PROVIDED PASSAGE
- - -
Mars, our moon and many other places have lots of water in ice form. Below we discuss that five of the moons of Uranus are now believed to have liquid oceans.

Biggest Solid Objects in the Solar System With Densities

Densities and mean radii of the Uranian moons compared to those of other large moons and dwarf planets. Miranda has a low density similar to Saturn’s moon Mimas, whereas the densities of the other Uranian moons are more similar to Saturn’s moons Dione and Rhea

Five Uranus Moons Also Possible
Most of the major Uranian moons may host a residual ocean a few tens of kilometers thick at present, except for Miranda

Thermal metamorphism could create a late, second generation ocean in Titania and Oberon

These models represent a baseline for the formulation of observations with the Uranus Orbiter and Probe

The major moons of Uranus, Miranda, Ariel, Umbriel, Titania, and Oberon, are interesting targets for a future space mission because they might host liquid at present. Studying these bodies would help address the extent of habitable environments in the outer solar system. We model their thermal, physical, and chemical evolution. Because their heat budget is limited, with little or no tidal heating at present, we find that most of the moons can preserve only a few tens of kilometers of liquid until present. Furthermore, if the oceans are maintained by antifreeze, such as ammonia and chlorides, then their electrical conductivities may be close to zero. In this case, the detection of a magnetic field induced in these oceans would be challenging. We explore additional geophysical, as well as compositional, observations that would reveal the existence of a deep ocean in these moons. None of the scenarios studied produce residual liquid in Miranda at present. Our simulations are consistent with constraints on the dissipative properties of the moons inferred from dynamical evolution models.
- - -
DATA SHOWN
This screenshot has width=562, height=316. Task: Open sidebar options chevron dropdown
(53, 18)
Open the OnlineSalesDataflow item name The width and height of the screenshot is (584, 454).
- - -
EXERCISES TO COMPLETE
#1 In the passage on Uranian moons, which major moon does none of the studied scenarios give residual liquid at present?
#2 List the major moons of Uranus that the passage on Uranian moons names.
The data on this page are separate from the passage on Uranian moons.

THE REPLIES
#1 Miranda

#2 Miranda, Ariel, Umbriel, Titania, Oberon